_Task prompt_: Could you extract every entry below and reproduce it exactly?

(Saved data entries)
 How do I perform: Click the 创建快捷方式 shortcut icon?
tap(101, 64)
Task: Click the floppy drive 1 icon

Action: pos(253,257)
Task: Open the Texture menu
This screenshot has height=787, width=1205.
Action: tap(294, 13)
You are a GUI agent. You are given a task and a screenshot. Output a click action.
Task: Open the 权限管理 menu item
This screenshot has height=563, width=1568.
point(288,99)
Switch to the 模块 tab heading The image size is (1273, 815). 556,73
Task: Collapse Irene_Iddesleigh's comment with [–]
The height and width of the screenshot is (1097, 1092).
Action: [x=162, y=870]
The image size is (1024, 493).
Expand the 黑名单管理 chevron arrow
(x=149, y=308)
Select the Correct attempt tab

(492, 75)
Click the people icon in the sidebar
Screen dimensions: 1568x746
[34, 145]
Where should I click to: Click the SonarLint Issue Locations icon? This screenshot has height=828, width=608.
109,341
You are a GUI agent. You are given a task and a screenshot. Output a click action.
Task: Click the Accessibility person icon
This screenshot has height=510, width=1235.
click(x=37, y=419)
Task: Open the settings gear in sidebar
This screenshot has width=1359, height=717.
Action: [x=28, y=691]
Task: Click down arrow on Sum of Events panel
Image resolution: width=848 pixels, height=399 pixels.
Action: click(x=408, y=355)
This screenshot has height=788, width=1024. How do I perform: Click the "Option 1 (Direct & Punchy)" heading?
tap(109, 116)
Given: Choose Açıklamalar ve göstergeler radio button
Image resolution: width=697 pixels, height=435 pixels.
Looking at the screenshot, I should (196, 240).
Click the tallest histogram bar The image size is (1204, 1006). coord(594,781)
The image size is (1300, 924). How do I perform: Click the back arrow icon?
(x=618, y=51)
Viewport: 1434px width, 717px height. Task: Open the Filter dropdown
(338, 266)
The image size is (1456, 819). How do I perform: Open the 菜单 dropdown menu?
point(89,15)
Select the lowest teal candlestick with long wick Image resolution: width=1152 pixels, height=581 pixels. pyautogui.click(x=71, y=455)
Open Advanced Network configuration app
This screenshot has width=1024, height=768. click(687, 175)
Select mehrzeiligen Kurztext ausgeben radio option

_Task response_:
 How do I perform: Click the 创建快捷方式 shortcut icon?
tap(101, 64)
Task: Click the floppy drive 1 icon

Action: pos(253,257)
Task: Open the Texture menu
This screenshot has height=787, width=1205.
Action: tap(294, 13)
You are a GUI agent. You are given a task and a screenshot. Output a click action.
Task: Open the 权限管理 menu item
This screenshot has height=563, width=1568.
point(288,99)
Switch to the 模块 tab heading The image size is (1273, 815). 556,73
Task: Collapse Irene_Iddesleigh's comment with [–]
The height and width of the screenshot is (1097, 1092).
Action: [x=162, y=870]
The image size is (1024, 493).
Expand the 黑名单管理 chevron arrow
(x=149, y=308)
Select the Correct attempt tab

(492, 75)
Click the people icon in the sidebar
Screen dimensions: 1568x746
[34, 145]
Where should I click to: Click the SonarLint Issue Locations icon? This screenshot has height=828, width=608.
109,341
You are a GUI agent. You are given a task and a screenshot. Output a click action.
Task: Click the Accessibility person icon
This screenshot has height=510, width=1235.
click(x=37, y=419)
Task: Open the settings gear in sidebar
This screenshot has width=1359, height=717.
Action: [x=28, y=691]
Task: Click down arrow on Sum of Events panel
Image resolution: width=848 pixels, height=399 pixels.
Action: click(x=408, y=355)
This screenshot has height=788, width=1024. How do I perform: Click the "Option 1 (Direct & Punchy)" heading?
tap(109, 116)
Given: Choose Açıklamalar ve göstergeler radio button
Image resolution: width=697 pixels, height=435 pixels.
Looking at the screenshot, I should (196, 240).
Click the tallest histogram bar The image size is (1204, 1006). coord(594,781)
The image size is (1300, 924). How do I perform: Click the back arrow icon?
(x=618, y=51)
Viewport: 1434px width, 717px height. Task: Open the Filter dropdown
(338, 266)
The image size is (1456, 819). How do I perform: Open the 菜单 dropdown menu?
point(89,15)
Select the lowest teal candlestick with long wick Image resolution: width=1152 pixels, height=581 pixels. pyautogui.click(x=71, y=455)
Open Advanced Network configuration app
This screenshot has width=1024, height=768. click(687, 175)
Select mehrzeiligen Kurztext ausgeben radio option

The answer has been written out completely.